TITLE=Novel Mannitol-Based Small Molecules for Inhibiting Aggregation of α-Synuclein Amyloids in Parkinson's Disease

JOURNAL=Frontiers in Molecular Biosciences

VOLUME=Volume 6 - 2019

YEAR=2019

URL=https://www.frontiersin.org/journals/molecular-biosciences/articles/10.3389/fmolb.2019.00016

DOI=10.3389/fmolb.2019.00016

ISSN=2296-889X

ABSTRACT=The aggregation of the amyloidogenic protein α-synuclein (α-Syn) into toxic oligomers and mature fibrils is the major pathological hallmark of Parkinson’s disease (PD). Small molecules that inhibit α-Syn aggregation thus may be useful therapeutics for PD. Mannitol and naphthoquinone-tryptophan (NQTrp) have been shown in the past to inhibit α-Syn aggregation by different mechanisms. Herein, we tested whether the conjugation of Mannitol and NQTrp may result in enhance efficacy towards α-Syn.

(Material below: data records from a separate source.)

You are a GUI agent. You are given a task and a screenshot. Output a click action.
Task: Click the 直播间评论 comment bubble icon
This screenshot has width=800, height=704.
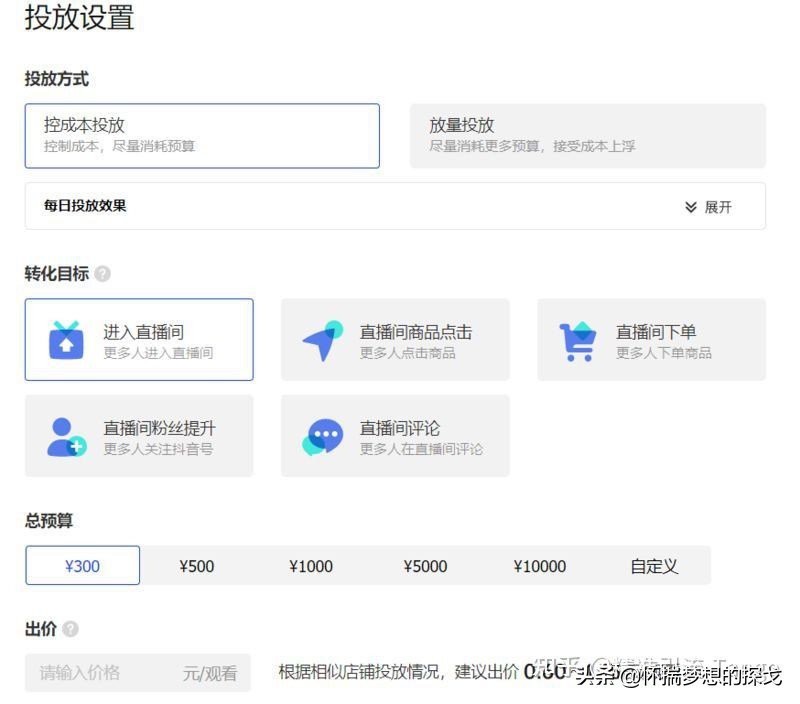[x=321, y=434]
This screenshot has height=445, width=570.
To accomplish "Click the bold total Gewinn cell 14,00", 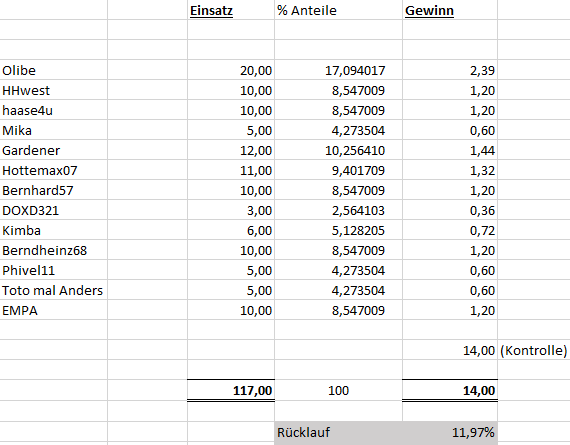I will pos(450,390).

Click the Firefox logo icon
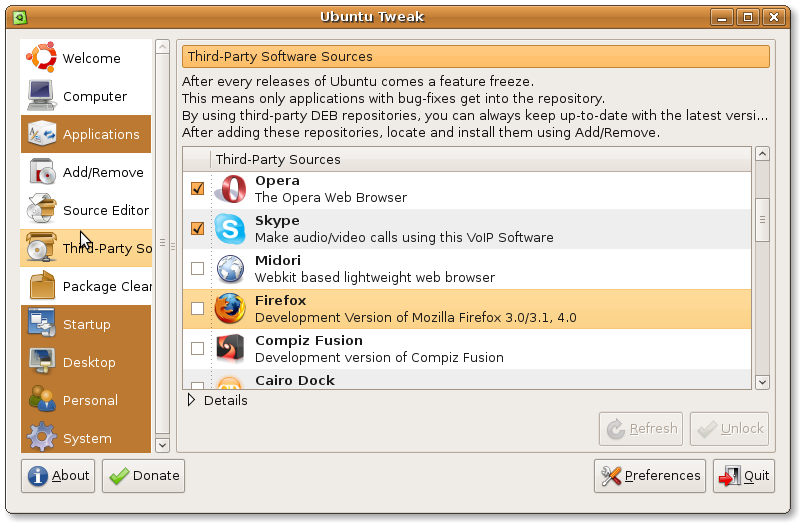(x=231, y=309)
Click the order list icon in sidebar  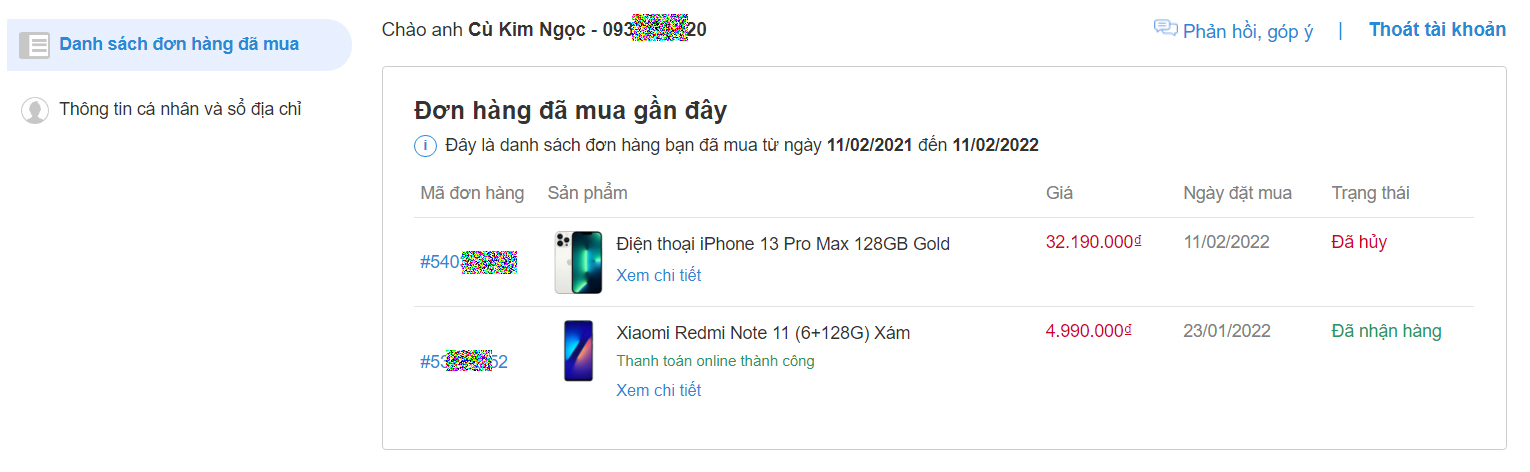coord(34,45)
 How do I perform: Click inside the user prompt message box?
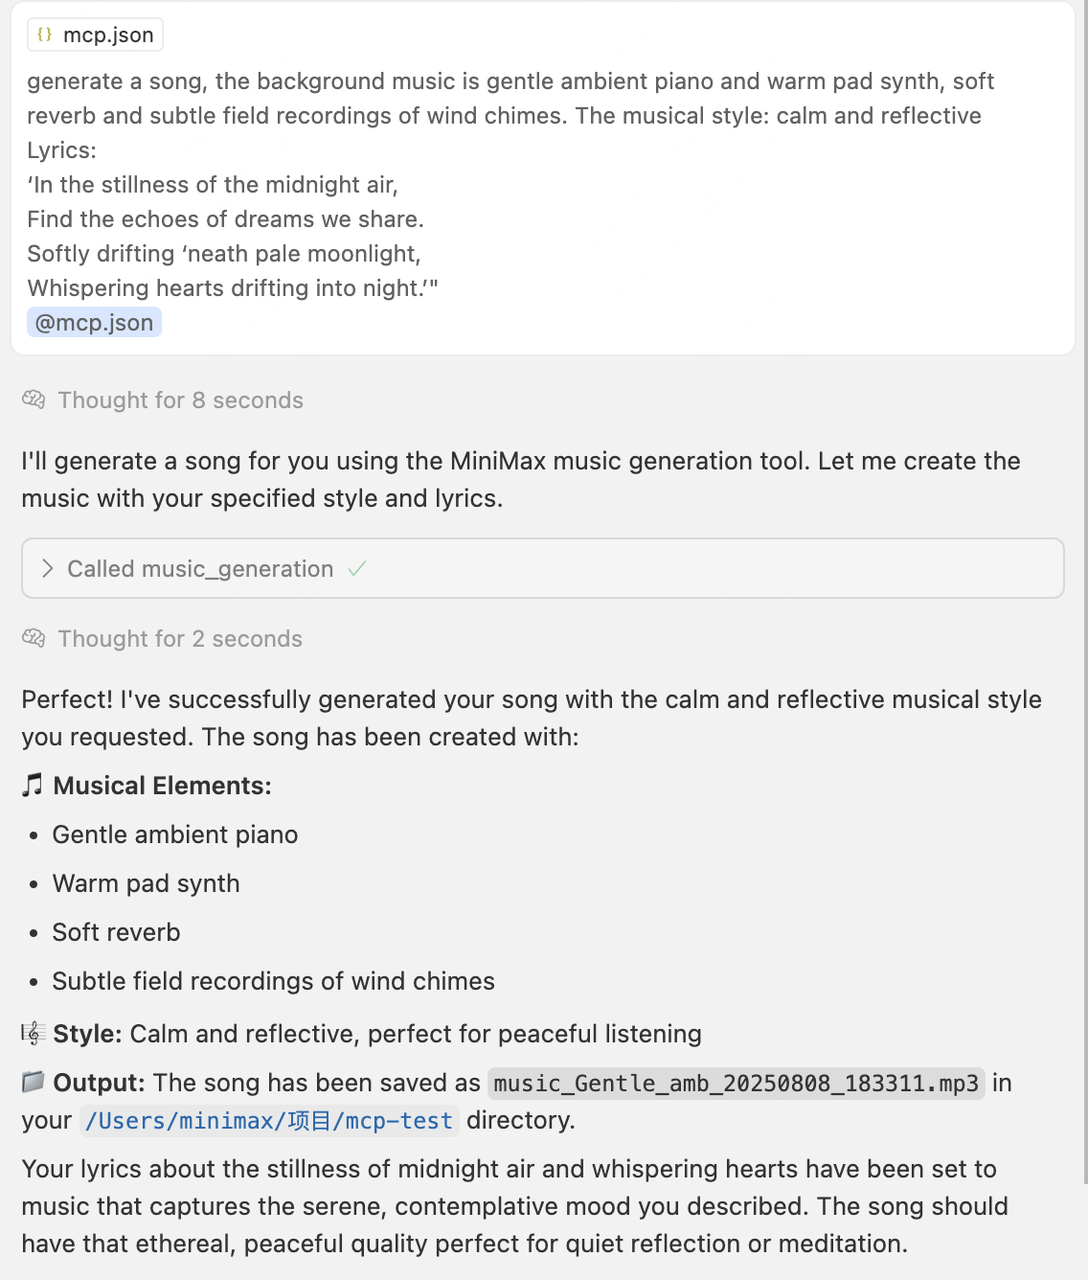click(540, 185)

The molecules were conjugated either by a click linker or via a PEG linker. The effect of the conjugate molecules on α-Syn aggregation in vitro was monitored using Thioflavin T fluorescence assay, circular dichroism, transmission electron microscopy and Congo red birefringence assay. The conjugate molecules were found to be more effective than the two parent molecules and as effective as a mixture of the two. Increasing the length of the linker to three PEG units resulted in superior efficacy. The conjugate molecules attenuated the disruptive effect of α-Syn on artificial membrane of Large Unilamellar Vesicles as monitored by dye leakage assay. The conjugates were found to be non-cytotoxic and reduced toxicity of α-Syn towards SH-SY5Y neuroblastoma cells. These novel designed entities can be attractive scaffold for the development of therapeutic agents for PD.